#### EXCERPTED RECORDS:
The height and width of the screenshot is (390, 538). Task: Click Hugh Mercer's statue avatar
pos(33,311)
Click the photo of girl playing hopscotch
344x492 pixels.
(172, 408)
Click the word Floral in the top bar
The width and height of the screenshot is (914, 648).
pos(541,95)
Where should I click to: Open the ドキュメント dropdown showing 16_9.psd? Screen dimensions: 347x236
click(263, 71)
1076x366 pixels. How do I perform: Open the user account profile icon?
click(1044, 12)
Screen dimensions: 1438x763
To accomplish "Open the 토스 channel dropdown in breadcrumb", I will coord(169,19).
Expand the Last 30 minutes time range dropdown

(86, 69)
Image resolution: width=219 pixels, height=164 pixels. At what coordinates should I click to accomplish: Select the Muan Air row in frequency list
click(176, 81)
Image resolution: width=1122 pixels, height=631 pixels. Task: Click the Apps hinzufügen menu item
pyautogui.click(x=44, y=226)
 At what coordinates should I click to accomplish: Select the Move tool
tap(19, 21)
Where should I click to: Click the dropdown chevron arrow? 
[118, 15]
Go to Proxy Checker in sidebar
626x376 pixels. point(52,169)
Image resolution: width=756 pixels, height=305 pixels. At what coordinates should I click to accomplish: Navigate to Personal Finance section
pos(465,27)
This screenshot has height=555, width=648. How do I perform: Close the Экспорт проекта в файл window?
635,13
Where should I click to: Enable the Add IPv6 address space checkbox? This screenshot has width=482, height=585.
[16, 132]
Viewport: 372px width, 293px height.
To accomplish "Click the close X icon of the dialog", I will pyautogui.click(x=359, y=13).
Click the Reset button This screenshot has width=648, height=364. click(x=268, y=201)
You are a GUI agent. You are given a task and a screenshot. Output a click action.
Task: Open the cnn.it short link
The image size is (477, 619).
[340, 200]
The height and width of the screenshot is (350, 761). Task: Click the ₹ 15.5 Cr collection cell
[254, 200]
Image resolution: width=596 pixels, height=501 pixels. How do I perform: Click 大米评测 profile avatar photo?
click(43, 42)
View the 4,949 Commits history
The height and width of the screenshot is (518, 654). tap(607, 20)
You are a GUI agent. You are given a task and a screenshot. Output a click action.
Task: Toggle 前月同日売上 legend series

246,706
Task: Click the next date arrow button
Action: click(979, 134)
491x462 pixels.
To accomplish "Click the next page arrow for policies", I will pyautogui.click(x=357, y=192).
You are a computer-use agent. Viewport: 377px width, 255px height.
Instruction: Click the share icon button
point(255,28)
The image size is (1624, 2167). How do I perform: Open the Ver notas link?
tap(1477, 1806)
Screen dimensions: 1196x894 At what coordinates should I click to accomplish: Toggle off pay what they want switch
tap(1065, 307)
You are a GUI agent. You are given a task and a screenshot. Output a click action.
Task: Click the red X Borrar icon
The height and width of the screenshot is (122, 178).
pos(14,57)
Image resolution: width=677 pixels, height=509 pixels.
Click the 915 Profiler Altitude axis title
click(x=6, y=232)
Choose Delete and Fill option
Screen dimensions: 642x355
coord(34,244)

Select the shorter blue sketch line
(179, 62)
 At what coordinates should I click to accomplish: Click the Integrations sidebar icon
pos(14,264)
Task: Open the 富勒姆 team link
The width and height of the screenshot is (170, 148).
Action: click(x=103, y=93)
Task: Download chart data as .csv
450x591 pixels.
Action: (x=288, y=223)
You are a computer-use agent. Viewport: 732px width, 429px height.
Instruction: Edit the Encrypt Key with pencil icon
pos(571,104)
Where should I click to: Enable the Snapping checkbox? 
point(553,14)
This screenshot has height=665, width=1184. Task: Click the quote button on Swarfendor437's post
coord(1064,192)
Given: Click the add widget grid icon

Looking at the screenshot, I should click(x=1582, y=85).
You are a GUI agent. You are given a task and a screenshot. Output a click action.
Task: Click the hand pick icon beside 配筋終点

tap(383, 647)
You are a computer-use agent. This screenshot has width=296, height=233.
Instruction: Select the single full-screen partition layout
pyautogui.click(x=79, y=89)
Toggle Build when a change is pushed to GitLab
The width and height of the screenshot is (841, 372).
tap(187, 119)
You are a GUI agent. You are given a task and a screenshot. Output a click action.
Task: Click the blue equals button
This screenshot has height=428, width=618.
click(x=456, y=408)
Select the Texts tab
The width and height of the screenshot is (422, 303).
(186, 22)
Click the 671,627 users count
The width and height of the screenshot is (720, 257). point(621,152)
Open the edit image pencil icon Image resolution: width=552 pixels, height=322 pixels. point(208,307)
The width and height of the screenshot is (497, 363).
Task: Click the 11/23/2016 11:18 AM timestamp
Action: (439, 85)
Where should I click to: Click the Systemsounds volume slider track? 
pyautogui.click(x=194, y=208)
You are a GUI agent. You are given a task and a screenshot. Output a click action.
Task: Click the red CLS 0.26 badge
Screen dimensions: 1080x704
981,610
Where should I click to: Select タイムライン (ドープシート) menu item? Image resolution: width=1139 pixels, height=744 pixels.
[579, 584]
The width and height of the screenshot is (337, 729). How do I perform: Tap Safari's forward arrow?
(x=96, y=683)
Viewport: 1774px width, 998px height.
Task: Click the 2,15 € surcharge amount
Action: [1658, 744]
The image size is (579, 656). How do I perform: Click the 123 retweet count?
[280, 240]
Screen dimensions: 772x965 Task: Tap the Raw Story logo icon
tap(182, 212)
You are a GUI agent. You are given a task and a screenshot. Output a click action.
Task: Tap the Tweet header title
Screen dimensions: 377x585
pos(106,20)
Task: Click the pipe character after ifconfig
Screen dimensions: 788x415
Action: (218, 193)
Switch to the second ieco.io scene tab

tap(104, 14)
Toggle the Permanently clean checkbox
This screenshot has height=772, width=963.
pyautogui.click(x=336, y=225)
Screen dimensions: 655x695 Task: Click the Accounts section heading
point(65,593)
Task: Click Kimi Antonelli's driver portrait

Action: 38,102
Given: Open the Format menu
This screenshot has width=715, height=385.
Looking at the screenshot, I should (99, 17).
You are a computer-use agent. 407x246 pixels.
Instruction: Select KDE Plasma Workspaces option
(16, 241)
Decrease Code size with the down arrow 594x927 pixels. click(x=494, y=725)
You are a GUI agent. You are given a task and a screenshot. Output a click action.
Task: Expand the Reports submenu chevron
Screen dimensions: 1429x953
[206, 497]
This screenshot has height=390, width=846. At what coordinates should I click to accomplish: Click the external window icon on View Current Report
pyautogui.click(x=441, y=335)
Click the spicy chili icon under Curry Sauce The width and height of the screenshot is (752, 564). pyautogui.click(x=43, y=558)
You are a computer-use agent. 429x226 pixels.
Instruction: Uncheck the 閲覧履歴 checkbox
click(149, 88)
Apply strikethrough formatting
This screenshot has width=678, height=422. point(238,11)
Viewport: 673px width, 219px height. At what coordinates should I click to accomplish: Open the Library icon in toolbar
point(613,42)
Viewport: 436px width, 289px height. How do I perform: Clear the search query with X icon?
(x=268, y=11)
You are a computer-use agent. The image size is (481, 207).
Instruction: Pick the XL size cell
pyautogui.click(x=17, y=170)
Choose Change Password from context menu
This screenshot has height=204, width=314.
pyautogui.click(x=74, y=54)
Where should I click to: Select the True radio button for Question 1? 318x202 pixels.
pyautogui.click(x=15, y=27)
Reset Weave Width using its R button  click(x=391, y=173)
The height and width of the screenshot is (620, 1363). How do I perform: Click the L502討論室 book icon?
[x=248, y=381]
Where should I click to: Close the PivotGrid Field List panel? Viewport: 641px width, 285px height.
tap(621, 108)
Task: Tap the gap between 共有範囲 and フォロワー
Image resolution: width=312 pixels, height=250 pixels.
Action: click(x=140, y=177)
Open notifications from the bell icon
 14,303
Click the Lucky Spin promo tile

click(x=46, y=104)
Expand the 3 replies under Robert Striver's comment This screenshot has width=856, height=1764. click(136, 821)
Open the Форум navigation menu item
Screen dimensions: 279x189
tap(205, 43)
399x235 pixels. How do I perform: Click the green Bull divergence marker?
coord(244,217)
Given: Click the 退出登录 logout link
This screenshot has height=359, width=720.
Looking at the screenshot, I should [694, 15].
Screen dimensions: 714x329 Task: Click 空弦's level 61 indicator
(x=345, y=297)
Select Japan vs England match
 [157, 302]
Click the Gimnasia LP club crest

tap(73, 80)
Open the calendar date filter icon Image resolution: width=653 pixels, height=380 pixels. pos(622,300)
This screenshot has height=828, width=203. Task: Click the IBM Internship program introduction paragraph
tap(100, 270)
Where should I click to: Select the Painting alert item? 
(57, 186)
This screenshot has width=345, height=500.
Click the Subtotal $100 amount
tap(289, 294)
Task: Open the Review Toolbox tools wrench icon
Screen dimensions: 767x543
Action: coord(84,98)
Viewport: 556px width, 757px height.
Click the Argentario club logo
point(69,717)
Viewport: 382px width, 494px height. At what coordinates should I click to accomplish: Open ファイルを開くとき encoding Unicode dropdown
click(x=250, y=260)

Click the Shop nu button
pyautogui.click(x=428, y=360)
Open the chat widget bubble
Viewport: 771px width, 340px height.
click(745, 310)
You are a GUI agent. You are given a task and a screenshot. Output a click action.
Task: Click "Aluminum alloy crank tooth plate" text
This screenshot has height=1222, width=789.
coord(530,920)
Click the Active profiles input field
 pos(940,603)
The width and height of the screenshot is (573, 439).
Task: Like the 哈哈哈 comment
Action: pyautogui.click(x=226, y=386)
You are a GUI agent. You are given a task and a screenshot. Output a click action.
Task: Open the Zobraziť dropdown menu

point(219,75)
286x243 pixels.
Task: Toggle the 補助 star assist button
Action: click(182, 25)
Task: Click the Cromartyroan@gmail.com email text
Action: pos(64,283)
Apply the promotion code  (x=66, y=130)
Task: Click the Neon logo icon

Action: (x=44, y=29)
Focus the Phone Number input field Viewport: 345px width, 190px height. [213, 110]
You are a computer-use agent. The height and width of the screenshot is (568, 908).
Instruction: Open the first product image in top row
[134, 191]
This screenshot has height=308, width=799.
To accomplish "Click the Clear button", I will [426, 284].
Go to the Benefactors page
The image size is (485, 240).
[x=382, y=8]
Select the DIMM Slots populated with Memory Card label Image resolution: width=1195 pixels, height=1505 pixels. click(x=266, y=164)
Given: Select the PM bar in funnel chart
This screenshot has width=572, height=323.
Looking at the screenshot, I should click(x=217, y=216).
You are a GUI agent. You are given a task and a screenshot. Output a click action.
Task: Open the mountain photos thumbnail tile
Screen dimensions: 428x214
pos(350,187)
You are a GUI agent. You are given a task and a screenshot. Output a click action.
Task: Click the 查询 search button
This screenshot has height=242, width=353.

#### REQUIREMENT:
Reproduce, exactly and without additions, the run of lines from the start of the listing above to the line bearing "Viewport: 372px width, 293px height.", inclusive.

#### SOLUTION TO THIS TASK:
The height and width of the screenshot is (390, 538). Task: Click Hugh Mercer's statue avatar
pos(33,311)
Click the photo of girl playing hopscotch
344x492 pixels.
(172, 408)
Click the word Floral in the top bar
The width and height of the screenshot is (914, 648).
pos(541,95)
Where should I click to: Open the ドキュメント dropdown showing 16_9.psd? Screen dimensions: 347x236
click(263, 71)
1076x366 pixels. How do I perform: Open the user account profile icon?
click(1044, 12)
Screen dimensions: 1438x763
To accomplish "Open the 토스 channel dropdown in breadcrumb", I will coord(169,19).
Expand the Last 30 minutes time range dropdown

(86, 69)
Image resolution: width=219 pixels, height=164 pixels. At what coordinates should I click to accomplish: Select the Muan Air row in frequency list
click(176, 81)
Image resolution: width=1122 pixels, height=631 pixels. Task: Click the Apps hinzufügen menu item
pyautogui.click(x=44, y=226)
 At what coordinates should I click to accomplish: Select the Move tool
tap(19, 21)
Where should I click to: Click the dropdown chevron arrow? 
[118, 15]
Go to Proxy Checker in sidebar
626x376 pixels. point(52,169)
Image resolution: width=756 pixels, height=305 pixels. At what coordinates should I click to accomplish: Navigate to Personal Finance section
pos(465,27)
This screenshot has height=555, width=648. How do I perform: Close the Экспорт проекта в файл window?
635,13
Where should I click to: Enable the Add IPv6 address space checkbox? This screenshot has width=482, height=585.
[16, 132]
Viewport: 372px width, 293px height.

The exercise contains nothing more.